Marinho pressiona Banco Central após mercado de trabalho desacelerar


Ministro do Trabalho critica juros altos e impacto externo que freiam geração de empregos

Marinho pressiona Banco Central após mercado de trabalho desacelerar
Ministro Luiz Marinho critica política monetária do Banco Central após dados do Caged — Foto: Adriano Machado

Luiz Marinho amplia críticas ao Banco Central após dados do Caged mostrarem desaceleração na abertura de vagas formais em maio. Ministro aponta juros altos e fatores externos como barreiras à expansão do emprego.

Marinho amplia crítica à política monetária do Banco Central

O ministro do Trabalho e Emprego, Luiz Marinho, não escondeu a insatisfação com a condução da política monetária adotada pelo Banco Central após a divulgação dos dados do Cadastro Geral de Empregados e Desempregados (Caged) referentes a maio. Com um saldo positivo de 72.960 empregos formais, o menor para o mês desde 2020, Marinho avalia que o mercado de trabalho brasileiro está perdendo força e que o ritmo poderia ser muito melhor.

“O mercado de trabalho poderia estar muito mais positivo”, afirmou o ministro em coletiva, ao relacionar a desaceleração à manutenção de juros elevados. Segundo ele, essa política restringe investimentos, aperta a expansão das empresas e, consequentemente, trava a geração de vagas.

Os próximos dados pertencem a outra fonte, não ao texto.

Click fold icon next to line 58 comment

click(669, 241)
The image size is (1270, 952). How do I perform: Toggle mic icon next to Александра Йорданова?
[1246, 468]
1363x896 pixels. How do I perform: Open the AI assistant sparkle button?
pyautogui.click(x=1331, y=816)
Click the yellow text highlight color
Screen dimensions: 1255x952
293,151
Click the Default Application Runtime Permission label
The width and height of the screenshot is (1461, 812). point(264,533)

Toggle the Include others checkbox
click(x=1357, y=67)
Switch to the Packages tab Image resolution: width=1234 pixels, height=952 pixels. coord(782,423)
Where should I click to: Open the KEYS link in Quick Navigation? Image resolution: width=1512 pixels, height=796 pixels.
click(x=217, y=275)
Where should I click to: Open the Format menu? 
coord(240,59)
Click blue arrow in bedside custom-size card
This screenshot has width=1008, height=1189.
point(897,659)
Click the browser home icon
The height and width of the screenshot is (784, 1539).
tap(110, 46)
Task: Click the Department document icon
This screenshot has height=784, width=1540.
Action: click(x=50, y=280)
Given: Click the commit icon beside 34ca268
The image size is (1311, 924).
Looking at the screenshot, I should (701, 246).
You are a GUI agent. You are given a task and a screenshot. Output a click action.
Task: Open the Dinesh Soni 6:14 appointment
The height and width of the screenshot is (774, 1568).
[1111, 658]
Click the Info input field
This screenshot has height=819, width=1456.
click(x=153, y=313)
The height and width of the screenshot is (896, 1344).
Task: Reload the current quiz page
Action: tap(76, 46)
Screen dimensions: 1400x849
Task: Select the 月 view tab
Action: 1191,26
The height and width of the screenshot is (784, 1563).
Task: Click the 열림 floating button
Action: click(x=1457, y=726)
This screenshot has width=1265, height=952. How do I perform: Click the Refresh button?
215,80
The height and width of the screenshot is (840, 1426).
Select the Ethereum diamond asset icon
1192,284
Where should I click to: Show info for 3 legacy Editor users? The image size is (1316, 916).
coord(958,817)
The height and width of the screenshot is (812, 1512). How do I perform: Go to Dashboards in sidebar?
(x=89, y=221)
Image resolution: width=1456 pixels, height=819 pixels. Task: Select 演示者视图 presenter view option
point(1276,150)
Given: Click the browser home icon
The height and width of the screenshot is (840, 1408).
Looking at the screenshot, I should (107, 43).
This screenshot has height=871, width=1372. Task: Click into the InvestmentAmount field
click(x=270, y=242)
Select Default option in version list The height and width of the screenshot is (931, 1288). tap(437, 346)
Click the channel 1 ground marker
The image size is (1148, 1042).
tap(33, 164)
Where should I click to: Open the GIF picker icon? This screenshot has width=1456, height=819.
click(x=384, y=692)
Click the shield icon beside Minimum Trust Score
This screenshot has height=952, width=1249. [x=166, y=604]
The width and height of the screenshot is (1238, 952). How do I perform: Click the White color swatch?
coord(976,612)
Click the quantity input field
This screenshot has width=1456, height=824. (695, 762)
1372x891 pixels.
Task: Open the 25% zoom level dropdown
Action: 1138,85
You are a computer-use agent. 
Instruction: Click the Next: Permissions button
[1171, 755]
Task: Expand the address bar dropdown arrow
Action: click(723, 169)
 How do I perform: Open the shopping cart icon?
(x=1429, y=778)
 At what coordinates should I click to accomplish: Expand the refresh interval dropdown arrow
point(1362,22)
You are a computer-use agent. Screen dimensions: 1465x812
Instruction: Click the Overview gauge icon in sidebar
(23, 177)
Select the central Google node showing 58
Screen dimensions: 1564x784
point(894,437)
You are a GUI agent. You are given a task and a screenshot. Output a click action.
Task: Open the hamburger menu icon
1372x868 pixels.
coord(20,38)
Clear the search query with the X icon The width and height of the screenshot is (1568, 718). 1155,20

Pressão direta ao Banco Central e alerta para efeitos negativos

Marinho não poupou críticas à postura do Banco Central, que recentemente manifestou preocupação com o que chamou de aquecimento do mercado de trabalho. “Eu ouvi, esta semana, alguém do Banco Central falando da preocupação com o emprego, que insiste em ser positivo. Eu não consigo entender a mensagem de que o emprego tem de ser negativo. Parece uma tara por emprego negativo”, atacou o ministro.

Ele reforçou que o atual modelo de política monetária está prejudicando o mercado de trabalho, que deveria estar em melhor desempenho. “Quero chamar a atenção do Banco Central. A política monetária, do jeito que está, vem gerando um efeito muito negativo no mercado de trabalho, que era para estar mais positivo ainda”, destacou.

Contexto externo piora incertezas econômicas

Além da política de juros, Marinho apontou fatores internacionais que agravam a situação: as tensões no Oriente Médio e o aumento das barreiras comerciais dos Estados Unidos criam um ambiente de incerteza que afeta negativamente a atividade produtiva e a geração de empregos.

Impacto político e econômico

A declaração do ministro ocorre em meio a um cenário econômico delicado, com sinais claros de desaceleração no mercado de trabalho e pressões inflacionárias que levam o Banco Central a manter juros altos. O embate entre o Ministério do Trabalho e o Banco Central expõe uma tensão institucional sobre o rumo da política econômica, com reflexos diretos na vida dos brasileiros e no ritmo de recuperação da economia.